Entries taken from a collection
┌──
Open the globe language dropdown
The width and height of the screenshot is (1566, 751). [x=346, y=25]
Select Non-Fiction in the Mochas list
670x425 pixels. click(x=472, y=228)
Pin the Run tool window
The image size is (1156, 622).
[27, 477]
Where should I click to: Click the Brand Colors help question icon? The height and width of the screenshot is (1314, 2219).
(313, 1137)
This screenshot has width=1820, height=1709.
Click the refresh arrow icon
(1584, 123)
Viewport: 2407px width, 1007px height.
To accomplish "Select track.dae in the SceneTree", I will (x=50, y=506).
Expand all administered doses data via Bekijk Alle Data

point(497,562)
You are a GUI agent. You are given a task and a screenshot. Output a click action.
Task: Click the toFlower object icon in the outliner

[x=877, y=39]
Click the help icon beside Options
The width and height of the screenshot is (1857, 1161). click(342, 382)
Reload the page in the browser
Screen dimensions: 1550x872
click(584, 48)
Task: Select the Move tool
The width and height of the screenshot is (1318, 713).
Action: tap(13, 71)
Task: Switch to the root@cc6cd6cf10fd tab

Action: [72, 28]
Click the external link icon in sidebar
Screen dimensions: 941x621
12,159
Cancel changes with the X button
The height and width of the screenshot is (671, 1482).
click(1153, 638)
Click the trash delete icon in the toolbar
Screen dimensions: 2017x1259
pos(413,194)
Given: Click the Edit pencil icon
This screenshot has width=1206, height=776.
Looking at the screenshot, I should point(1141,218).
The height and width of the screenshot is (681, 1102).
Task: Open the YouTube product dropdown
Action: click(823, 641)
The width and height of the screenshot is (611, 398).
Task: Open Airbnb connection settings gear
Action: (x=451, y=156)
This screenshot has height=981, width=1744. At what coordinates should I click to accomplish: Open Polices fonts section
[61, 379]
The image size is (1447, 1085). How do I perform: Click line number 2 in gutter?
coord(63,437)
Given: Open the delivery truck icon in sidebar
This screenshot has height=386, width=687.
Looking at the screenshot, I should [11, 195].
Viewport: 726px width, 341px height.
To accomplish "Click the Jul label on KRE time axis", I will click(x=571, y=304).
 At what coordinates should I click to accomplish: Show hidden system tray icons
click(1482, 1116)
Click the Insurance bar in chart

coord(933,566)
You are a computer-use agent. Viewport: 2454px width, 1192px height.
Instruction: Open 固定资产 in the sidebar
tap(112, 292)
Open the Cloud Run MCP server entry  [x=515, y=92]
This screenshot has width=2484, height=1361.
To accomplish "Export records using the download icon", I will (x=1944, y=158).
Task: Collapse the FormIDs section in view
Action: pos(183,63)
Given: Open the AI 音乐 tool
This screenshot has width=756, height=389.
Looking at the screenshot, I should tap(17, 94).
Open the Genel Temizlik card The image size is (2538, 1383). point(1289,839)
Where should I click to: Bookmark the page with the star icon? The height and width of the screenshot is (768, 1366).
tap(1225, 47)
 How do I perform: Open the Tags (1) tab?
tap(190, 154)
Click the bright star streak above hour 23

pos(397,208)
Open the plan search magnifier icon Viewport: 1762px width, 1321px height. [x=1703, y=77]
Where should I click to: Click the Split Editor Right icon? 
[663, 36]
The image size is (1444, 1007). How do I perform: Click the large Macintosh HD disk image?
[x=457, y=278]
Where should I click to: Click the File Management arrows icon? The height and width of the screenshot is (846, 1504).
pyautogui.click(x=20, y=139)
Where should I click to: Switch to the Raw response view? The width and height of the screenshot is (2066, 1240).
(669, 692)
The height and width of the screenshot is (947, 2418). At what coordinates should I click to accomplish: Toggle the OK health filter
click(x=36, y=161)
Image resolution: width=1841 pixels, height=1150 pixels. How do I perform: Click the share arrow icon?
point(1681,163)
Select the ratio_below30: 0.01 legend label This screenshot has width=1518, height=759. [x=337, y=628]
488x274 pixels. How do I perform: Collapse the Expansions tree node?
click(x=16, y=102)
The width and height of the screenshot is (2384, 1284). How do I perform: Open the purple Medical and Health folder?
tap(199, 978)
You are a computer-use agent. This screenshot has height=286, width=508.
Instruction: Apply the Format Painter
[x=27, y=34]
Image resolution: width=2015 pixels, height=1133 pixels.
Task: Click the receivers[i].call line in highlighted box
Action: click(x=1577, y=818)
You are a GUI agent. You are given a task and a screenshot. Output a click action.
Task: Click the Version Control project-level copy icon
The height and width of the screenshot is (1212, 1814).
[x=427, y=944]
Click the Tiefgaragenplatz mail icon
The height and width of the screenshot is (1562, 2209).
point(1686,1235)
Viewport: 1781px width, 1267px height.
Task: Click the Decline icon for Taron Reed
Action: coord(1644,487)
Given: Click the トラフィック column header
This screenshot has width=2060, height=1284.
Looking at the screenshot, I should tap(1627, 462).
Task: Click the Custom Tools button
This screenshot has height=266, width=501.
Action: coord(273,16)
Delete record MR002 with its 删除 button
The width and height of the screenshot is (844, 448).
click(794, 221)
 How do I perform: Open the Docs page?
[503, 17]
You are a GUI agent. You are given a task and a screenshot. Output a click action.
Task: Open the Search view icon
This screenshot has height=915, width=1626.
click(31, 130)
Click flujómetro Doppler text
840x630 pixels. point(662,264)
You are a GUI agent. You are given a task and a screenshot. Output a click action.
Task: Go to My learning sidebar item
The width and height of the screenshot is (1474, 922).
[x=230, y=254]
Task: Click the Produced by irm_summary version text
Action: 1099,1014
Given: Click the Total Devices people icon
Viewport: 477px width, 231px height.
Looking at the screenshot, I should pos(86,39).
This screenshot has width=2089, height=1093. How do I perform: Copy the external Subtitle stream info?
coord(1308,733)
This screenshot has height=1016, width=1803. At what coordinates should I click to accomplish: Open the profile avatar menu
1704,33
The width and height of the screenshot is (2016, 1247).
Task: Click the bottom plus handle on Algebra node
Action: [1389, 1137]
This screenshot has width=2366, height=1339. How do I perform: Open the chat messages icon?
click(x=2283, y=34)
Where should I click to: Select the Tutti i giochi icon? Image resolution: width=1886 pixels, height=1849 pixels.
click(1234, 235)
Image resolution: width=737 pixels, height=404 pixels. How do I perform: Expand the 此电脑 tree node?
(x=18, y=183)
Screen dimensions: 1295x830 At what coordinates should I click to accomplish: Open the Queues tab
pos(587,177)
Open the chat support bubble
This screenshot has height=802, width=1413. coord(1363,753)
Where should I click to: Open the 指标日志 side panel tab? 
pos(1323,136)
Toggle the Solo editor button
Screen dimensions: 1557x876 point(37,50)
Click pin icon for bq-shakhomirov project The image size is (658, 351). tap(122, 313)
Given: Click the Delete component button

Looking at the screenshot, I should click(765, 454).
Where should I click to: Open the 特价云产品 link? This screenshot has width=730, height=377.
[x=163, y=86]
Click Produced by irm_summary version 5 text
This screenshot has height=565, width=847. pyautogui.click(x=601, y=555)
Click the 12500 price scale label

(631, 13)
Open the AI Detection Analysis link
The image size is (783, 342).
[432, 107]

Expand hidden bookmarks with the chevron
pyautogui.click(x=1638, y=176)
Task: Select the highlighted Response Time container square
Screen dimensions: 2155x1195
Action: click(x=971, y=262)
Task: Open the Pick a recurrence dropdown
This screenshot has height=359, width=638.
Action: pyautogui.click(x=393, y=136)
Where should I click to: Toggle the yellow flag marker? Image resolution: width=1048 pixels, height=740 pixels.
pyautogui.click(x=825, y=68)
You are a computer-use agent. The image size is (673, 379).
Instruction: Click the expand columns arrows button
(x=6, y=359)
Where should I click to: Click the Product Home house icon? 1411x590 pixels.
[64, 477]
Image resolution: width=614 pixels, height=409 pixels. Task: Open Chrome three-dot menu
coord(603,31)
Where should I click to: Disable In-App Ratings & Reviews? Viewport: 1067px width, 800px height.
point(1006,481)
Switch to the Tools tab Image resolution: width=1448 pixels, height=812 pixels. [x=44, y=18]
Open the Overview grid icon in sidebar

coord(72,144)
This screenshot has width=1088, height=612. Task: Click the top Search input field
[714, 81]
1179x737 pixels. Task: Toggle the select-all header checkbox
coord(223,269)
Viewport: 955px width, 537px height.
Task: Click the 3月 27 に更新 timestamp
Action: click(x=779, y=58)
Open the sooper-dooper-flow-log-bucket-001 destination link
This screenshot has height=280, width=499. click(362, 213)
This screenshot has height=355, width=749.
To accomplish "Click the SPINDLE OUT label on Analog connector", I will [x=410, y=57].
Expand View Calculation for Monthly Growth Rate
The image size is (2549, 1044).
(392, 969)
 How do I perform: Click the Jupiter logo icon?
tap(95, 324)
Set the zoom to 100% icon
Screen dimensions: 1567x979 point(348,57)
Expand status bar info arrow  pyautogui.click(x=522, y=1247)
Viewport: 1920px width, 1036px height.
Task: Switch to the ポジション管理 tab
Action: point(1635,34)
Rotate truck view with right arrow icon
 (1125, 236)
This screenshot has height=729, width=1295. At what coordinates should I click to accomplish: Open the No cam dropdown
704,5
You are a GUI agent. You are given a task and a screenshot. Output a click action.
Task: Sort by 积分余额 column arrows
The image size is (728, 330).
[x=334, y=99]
└──
#### [What needs to be done]
Across the entries above, find the lines with the string "project" and copy them.

#### [Result]
Task: Click the Version Control project-level copy icon
Click pin icon for bq-shakhomirov project The image size is (658, 351). tap(122, 313)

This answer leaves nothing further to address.